### GOAL OF THE EXERCISE
When you transcribe the listing that follows, keep every line exact and skip any picture.

### MATERIAL SUPPLIED
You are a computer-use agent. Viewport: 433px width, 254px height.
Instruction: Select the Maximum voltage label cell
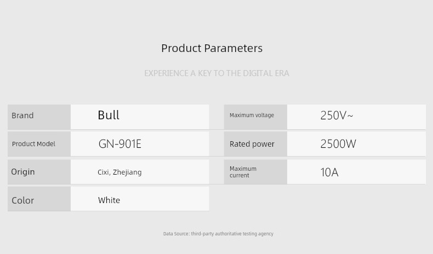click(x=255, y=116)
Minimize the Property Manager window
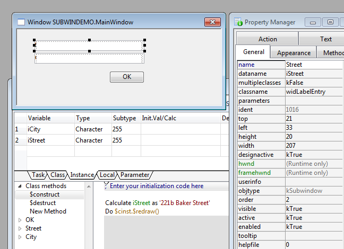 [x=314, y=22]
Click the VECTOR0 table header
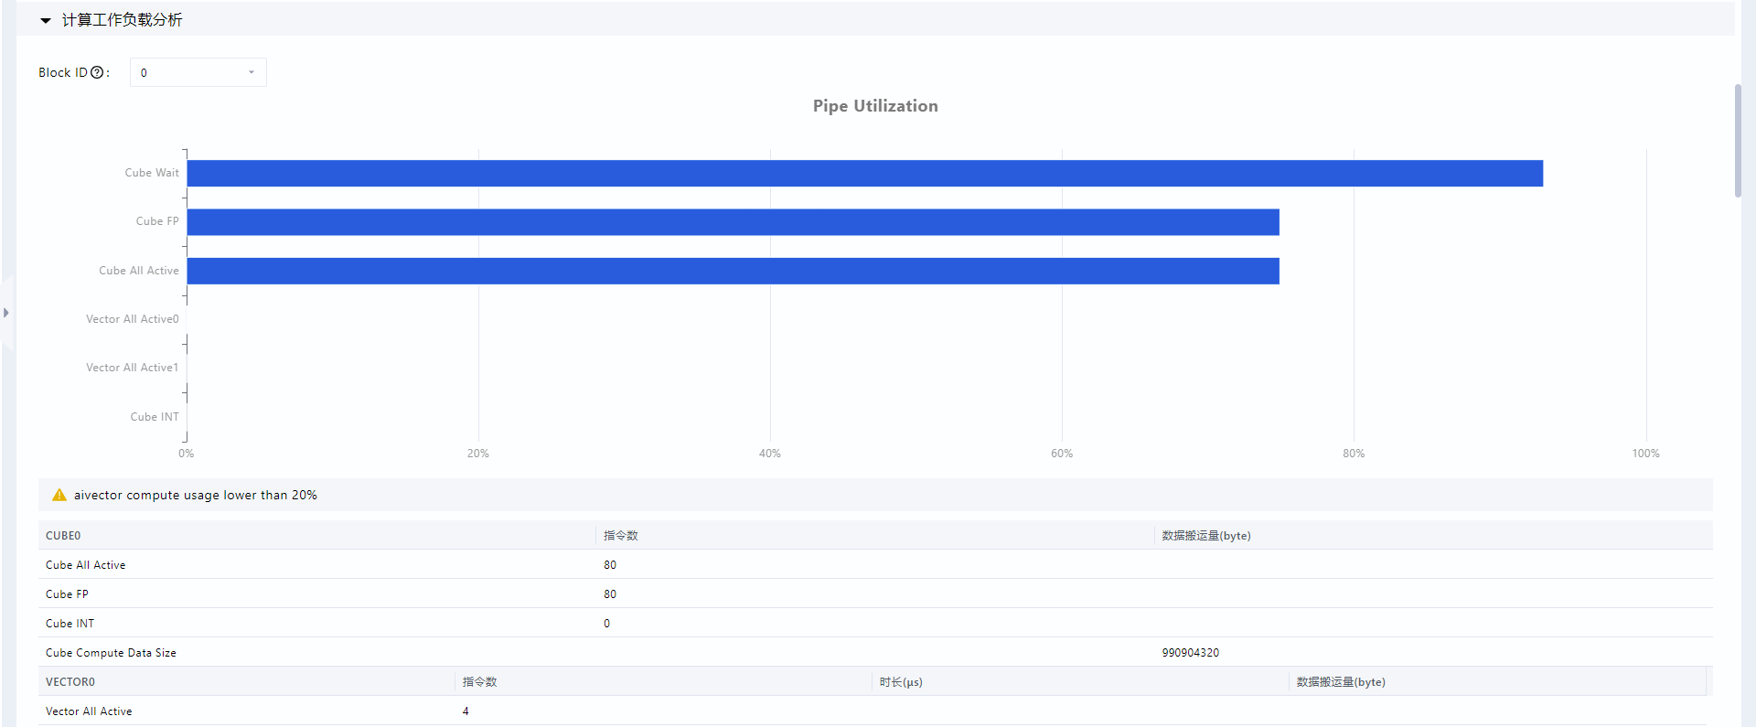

### ANSWER BELOW
You are a computer-use agent. Viewport: 433px width, 254px height.
Instruction: Select the Maximum voltage label cell
click(x=255, y=116)
Minimize the Property Manager window
 [x=314, y=22]
Click the VECTOR0 table header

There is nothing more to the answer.